Optm.cutoff = function(in.data, fp, fn, purity){
n0 = dim(in.data)[1]/5
cutoff = seq(0,1, length = 20)
accuracy.mtx = matrix(0, ncol=20, nrow=5)
for (k in 1:5){
valid.id = ((k-1)*n0 + 1):(k*n0)
valid.dat = in.data[valid.id,]
train.dat = in.data[-valid.id,]
tree.model = tree.build(in.data, fp, fn, purity)
pred = predict(tree.model, newdata = valid.dat, type = "prob")[,2]
for (i in 1:20){
pc.1 = ifelse(pred > cutoff[i], 1, 0)
a1 = mean(pc.1 == valid.dat$HourDelay)
accuracy.mtx[k,i] = a1
}
}
avg.acc = apply(accuracy.mtx, 2, mean)
n = length(avg.acc)
idx = which(avg.acc == max(avg.acc))
tick.label = as.character(round(cutoff,2))
plot(1:n, avg.acc, xlab="Cutoff score", ylab="Average Accuracy",
ylim=c(min(avg.acc), 1),
axes = FALSE,
main=paste("5-fold CV Optimal Cutoff \n ",purity,"(fp, fn) = (", fp, ",", fn,")" , collapse = ""),
cex.main = 0.9,
col.main = "mediumorchid")
axis(1, at=1:20, label = tick.label, las = 2)
axis(2)
points(idx, avg.acc[idx], pch=19, col = "deeppink")

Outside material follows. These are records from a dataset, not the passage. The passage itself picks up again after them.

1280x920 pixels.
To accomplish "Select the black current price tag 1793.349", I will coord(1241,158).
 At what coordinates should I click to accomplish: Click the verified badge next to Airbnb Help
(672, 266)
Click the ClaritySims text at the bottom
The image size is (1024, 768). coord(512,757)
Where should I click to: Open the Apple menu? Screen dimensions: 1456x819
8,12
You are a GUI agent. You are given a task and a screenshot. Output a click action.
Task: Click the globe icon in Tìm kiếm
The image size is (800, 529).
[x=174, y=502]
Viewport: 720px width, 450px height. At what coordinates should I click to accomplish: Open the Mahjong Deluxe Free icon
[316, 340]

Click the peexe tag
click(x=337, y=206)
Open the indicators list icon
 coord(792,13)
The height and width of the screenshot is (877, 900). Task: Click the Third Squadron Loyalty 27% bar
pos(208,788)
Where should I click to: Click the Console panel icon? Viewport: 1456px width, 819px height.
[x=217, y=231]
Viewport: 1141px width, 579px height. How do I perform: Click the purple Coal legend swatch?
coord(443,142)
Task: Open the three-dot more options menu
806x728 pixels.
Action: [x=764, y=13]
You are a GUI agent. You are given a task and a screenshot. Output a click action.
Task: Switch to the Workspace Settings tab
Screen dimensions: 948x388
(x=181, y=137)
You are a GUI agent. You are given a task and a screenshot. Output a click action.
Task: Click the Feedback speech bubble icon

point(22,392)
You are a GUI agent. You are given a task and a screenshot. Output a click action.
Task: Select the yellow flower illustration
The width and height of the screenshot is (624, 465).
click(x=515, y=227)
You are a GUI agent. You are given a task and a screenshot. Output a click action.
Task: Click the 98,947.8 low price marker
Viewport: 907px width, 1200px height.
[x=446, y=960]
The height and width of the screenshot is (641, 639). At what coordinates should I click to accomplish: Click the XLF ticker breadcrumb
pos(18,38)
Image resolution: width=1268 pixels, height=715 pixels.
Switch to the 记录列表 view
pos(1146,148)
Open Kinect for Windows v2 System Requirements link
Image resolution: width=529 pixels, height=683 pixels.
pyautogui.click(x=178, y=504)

segments(idx , min(avg.acc), idx , avg.acc[idx ], col = "deeppink")
text(idx, avg.acc[idx]+0.03, as.character(round(avg.acc[idx],4)), col = "deeppink", cex = 0.7)
}
par(mfrow=c(2,2))
Optm.cutoff(in.data=training, fp=1, fn=1, purity = "gini")
Optm.cutoff(in.data=training, fp=10, fn=1, purity = "gini")
Optm.cutoff(in.data=training, fp=1, fn=1, purity = "information")
Optm.cutoff(in.data=training, fp=10, fn=1, purity = "information")
Above is the optimal cutoff point for each decision tree model. They do not seem to be radically different, but it would depend on user preference for weighting false positives and purity measure.
While the decision trees use far fewer variables than any other method outlined so far - especially the Entropy + Weighted model, which managed an AUC of .914 only using 2 variables on one occasion - they are able to demonstrate comparable accuracy other models, as evidenced by the cut-off scores. They provide the advantage of versatility and simplicity, which would be a boon if this model was adopted to a larger dataset. For the size, the number of variables is certainly appropriate, but in a sample size 100 times larger, being able to cut down a model to just two predictor variables would significantly reduce the computational power needed.